GENRE: Fiction, Mythological fiction
I received this book as part of LibraryThing Member Giveaway. Of late, I have been surrounded by books on mythological fiction. I must admit, I have enjoyed them a lot. My reading has exposed me to characters and events that I have never known. The finer nuances of many characters that I came across made me rethink about them. I have been reading mostly mythological fiction based on characters from Ramayana. Having covered Sita, Mandodari, Meenakshi(Surpanakha), Urmila, Karna’s wife, Kaikeyi, the list goes on. So when I came across the title of the book, I was instantaneously hooked. It caught my imagination as to what would be the story behind Raavana’s Daughter.
The author renders her version of Ramakien, the Thai version of the Hindu epic.
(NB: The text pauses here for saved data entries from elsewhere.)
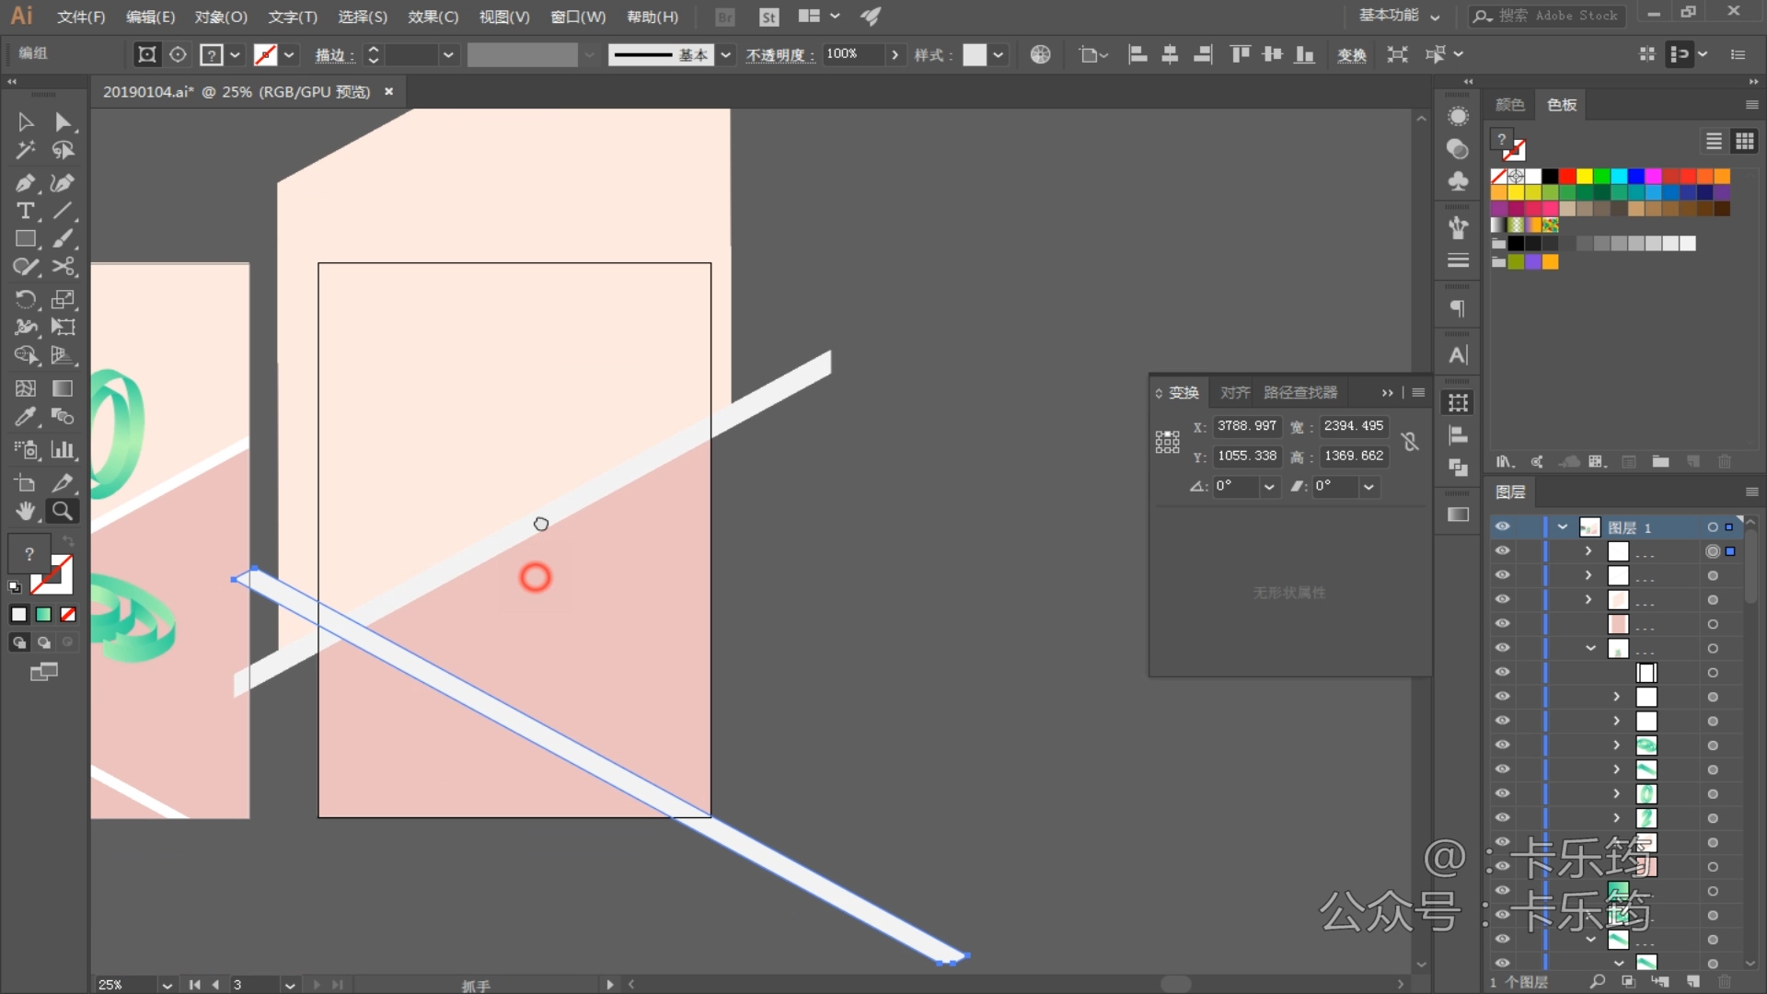Collapse the 图层 1 layer tree
The width and height of the screenshot is (1767, 994).
pos(1563,526)
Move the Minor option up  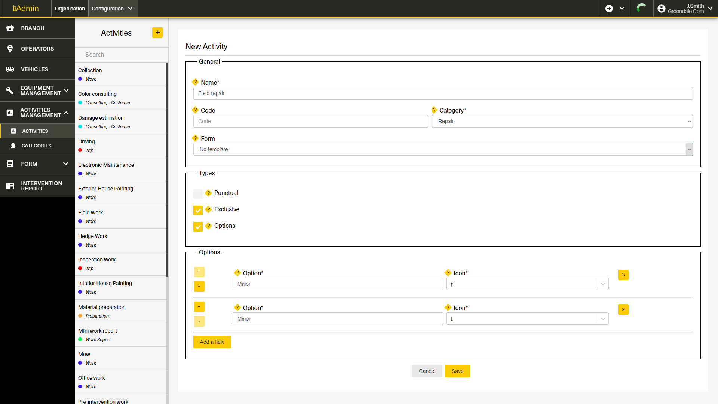tap(199, 307)
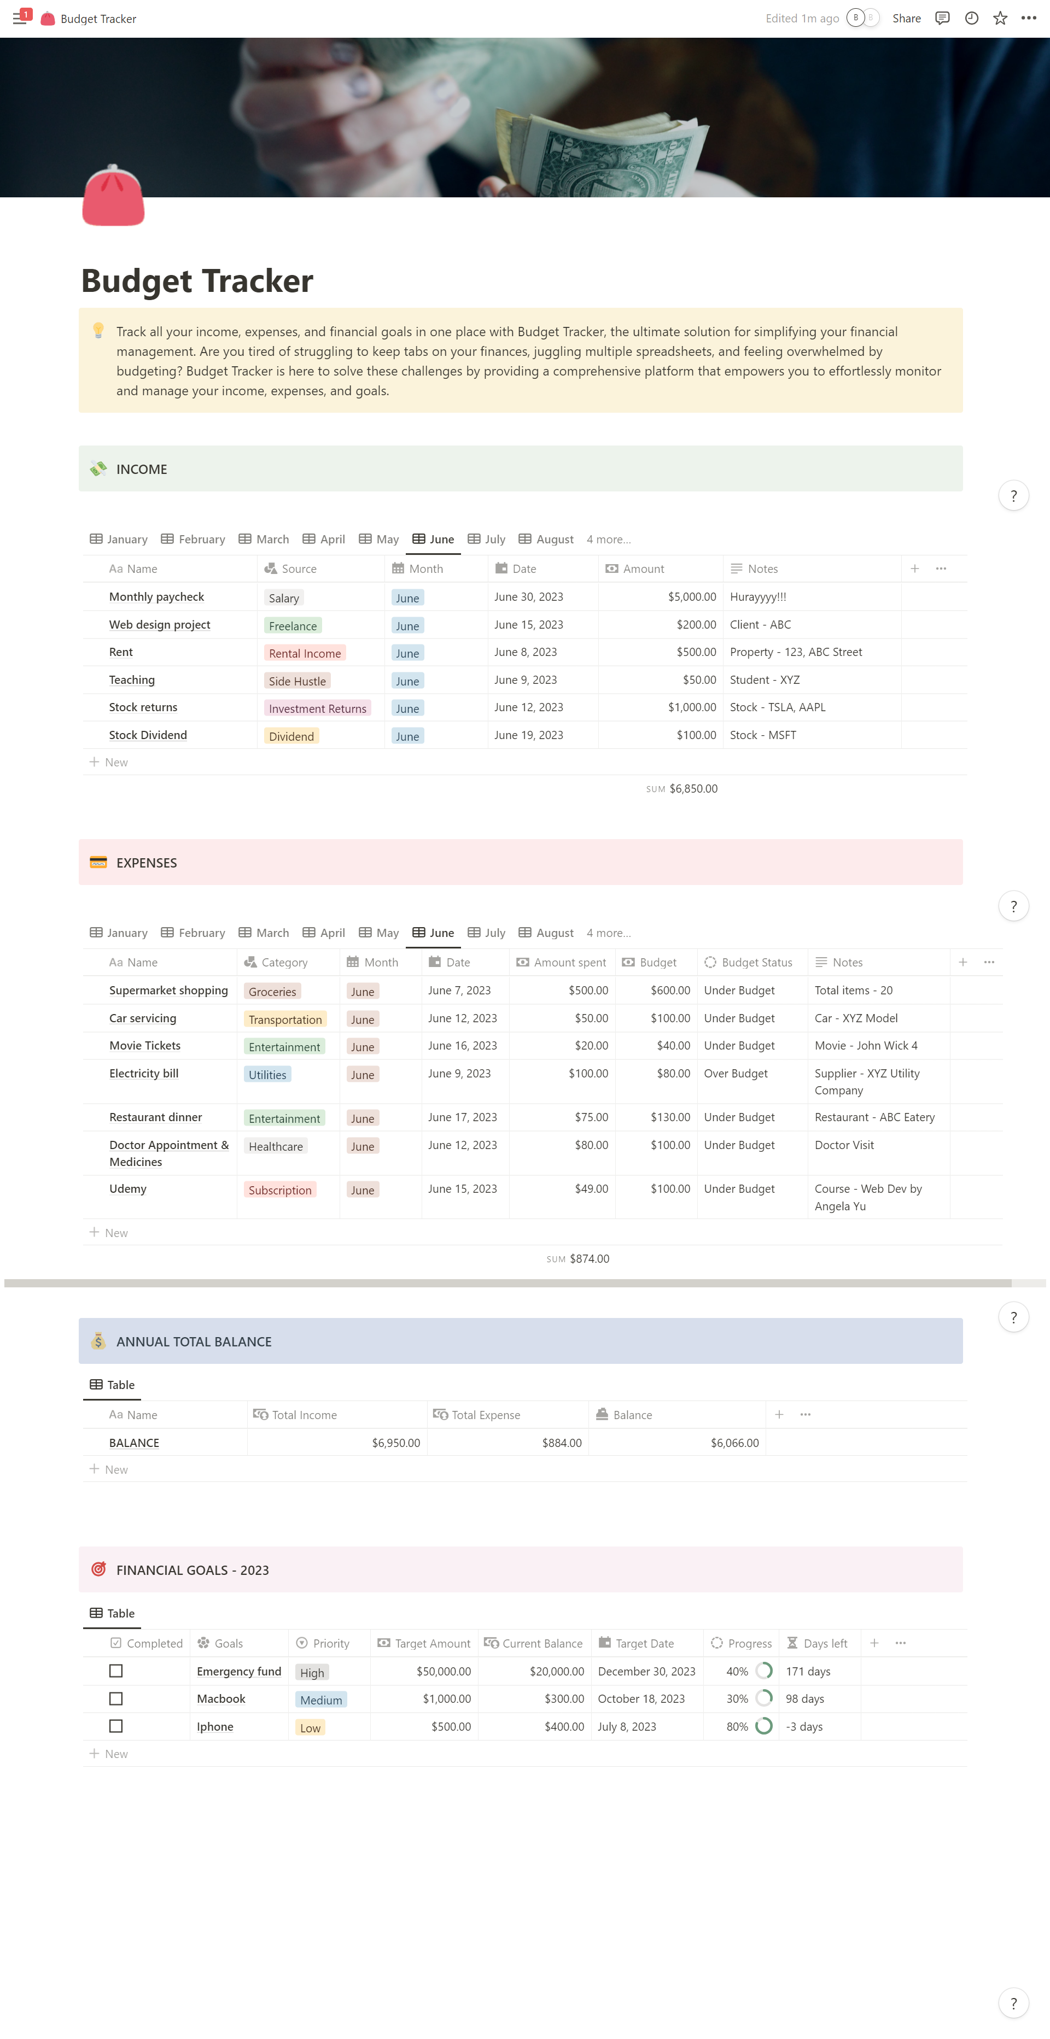Tick the Iphone completed checkbox
The height and width of the screenshot is (2039, 1050).
pyautogui.click(x=116, y=1726)
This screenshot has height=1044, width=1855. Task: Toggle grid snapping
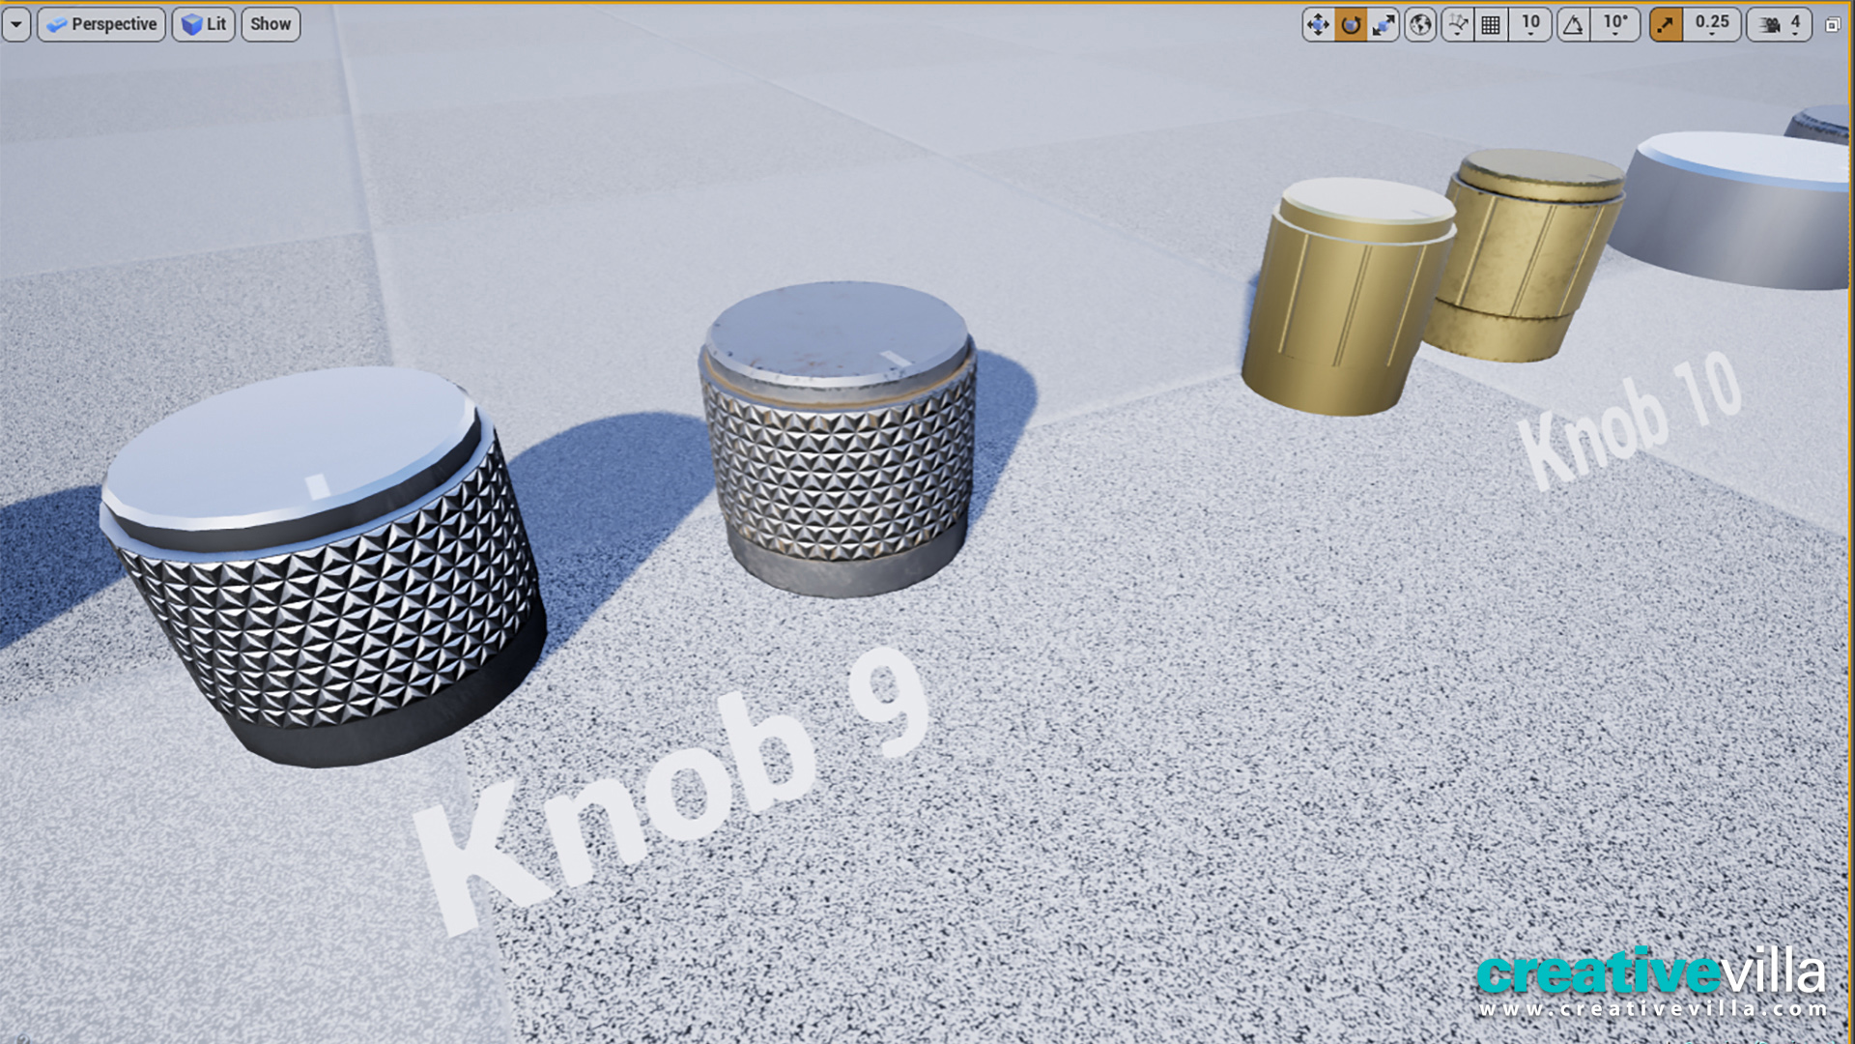coord(1491,25)
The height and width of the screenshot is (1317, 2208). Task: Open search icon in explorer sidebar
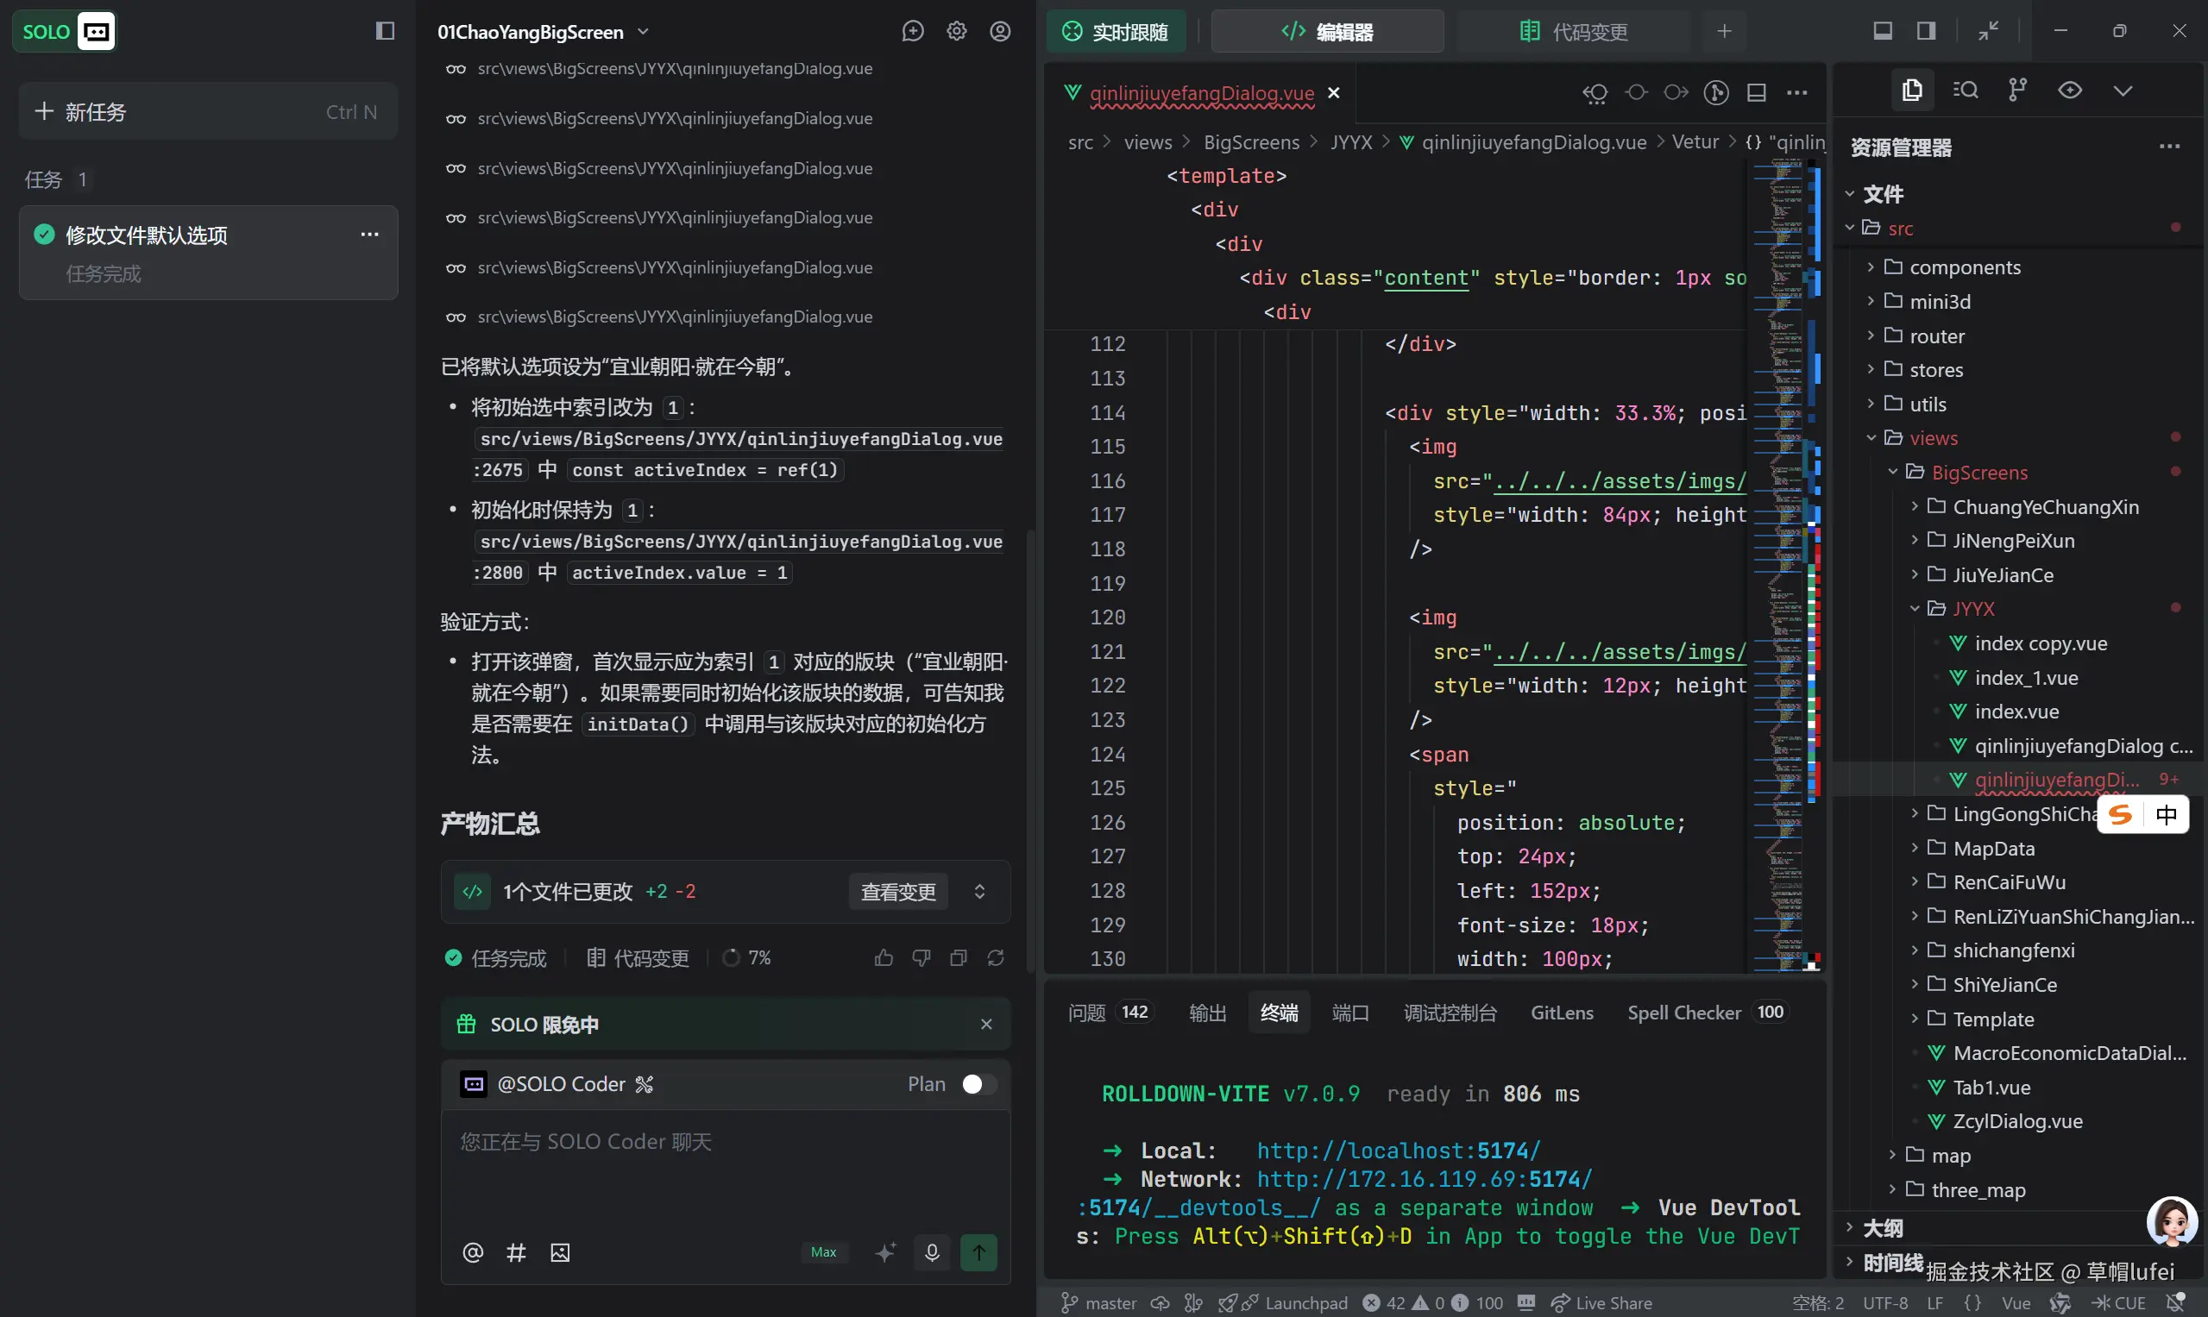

I had expected this to be a fully fledged novel, but was disappointed to see that it’s a quick dip, a short novel. The story begins with Hanuman pondering over his decision to help Ram. Unlike Ramayana, Hanuman here is not fully supportive of Ram’s quest. Hanuman sees the disaster in the wake of the war and wishes not to be a part of it. But it’s his respect and devotion for Ram that brings him to assist Ram and bring back Sita. Hanuman is assisted by the vanara army headed by him along with Nala and Neela. tHe other two leader are sceptical about building a bridge from Pamban island to Lanka. They perceive that it would cost a lot of destruction to natural resources.
Deep in thoughts, Hanuman sees a dream where he gets the solution. Soon the army is building the bridge and manages to complete it by sunset. But at dawn they find it ruined and in pieces. They again set to work but yet again the bridge is damaged. Hanuman sees the hand of some magical powers and keep watch. He comes across Suvaana, the Mer-queen and daughter of Ravana. The story further contains the meeting between the two and how Hanuman manages to draw her towards the good cause. But can she be trusted? Will the power of goodness break the pull of blood ties? Is she ensnaring them into further trouble or is she really helping? Will Hanuman fall for her charms?None of these questions meet an answer as the author gives a rushed ending which is open ended. A lot can happen and readers are free to decide what happened.
After the whole build up I was very disheartened by the cliff-hanger ending. It is well written and seems like a chapter books we read in our language arts text books. It contains just enough story and plot to allure the reader with its magnetism, but doesn’t actually give you the full story. There is a lot of scope for much character development or an ending. An excellent read for readers who are looking for a slice of mythology within a sliver of time. This makes for a marvellous quick read. So just bite right in.